Peer pressure — that much-maligned social force we’re always telling kids not to give in to — is about to get a reputation boost. According to research from Harvard Business School professor Susanna Gallani, peer pressure leads to longer-lasting changes in the way you work than a monetary incentive does.

Gallani, who wrote about her study in the Harvard Business Review, researched hand-washing habits at a California hospital. The hospital introduced a 90-day hand-hygiene improvement initiative and told employees they would receive a one-time bonus of $1,200 if the team reached target performance levels.

Gallani compared the employees working towards a bonus to physicians, who, under California law, are not hospital employees. While doctors’ performance was still measured against the overall hospital goal, they weren’t eligible for a bonus and were encouraged in more creative ways instead: Celebratory emails or “love notes” posting their names on the wall for everyone to see, or a reminder (depending on how well they were doing) of how important the collective goal was.

The study found that most employees working towards a bonus improved their hand hygiene during the 90-day period, but when the period ended, they reverted to levels of performance “as low or worse than prior to the initiative,” as Gallini says. It took longer for physicians to improve their hand hygiene, but the changes stuck: Gallani writes that among doctors, “peer pressure techniques generated a change in organizational behavior” that lasted after the initiative — and the hospital wide-goal — had passed.

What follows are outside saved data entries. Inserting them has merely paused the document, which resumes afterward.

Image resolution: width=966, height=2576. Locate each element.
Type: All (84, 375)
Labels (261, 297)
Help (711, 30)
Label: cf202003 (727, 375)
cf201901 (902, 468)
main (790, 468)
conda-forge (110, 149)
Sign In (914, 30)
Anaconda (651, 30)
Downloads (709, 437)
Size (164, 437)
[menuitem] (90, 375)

These findings make sense: If the proverbial carrot you’re chasing disappears when you reach your goal, you probably won’t want to keep running just because. But if everyone around you is doing it (and you’re being publicly praised for following suit, which we know impacts performance), you might be more inclined to keep going.

Gallani emphasizes that the findings shouldn’t be a deterrent to using monetary incentives in the workplace. Rather, bonuses might be best used as a catalyst to get the program running, not as an end-all-be-all. She adds that the findings are applicable to any work environment where behavior changes can improve performance. So while cash may be part of the solution, to make truly lasting changes, encouraging collaboration and just a bit of peer pressure might do the trick.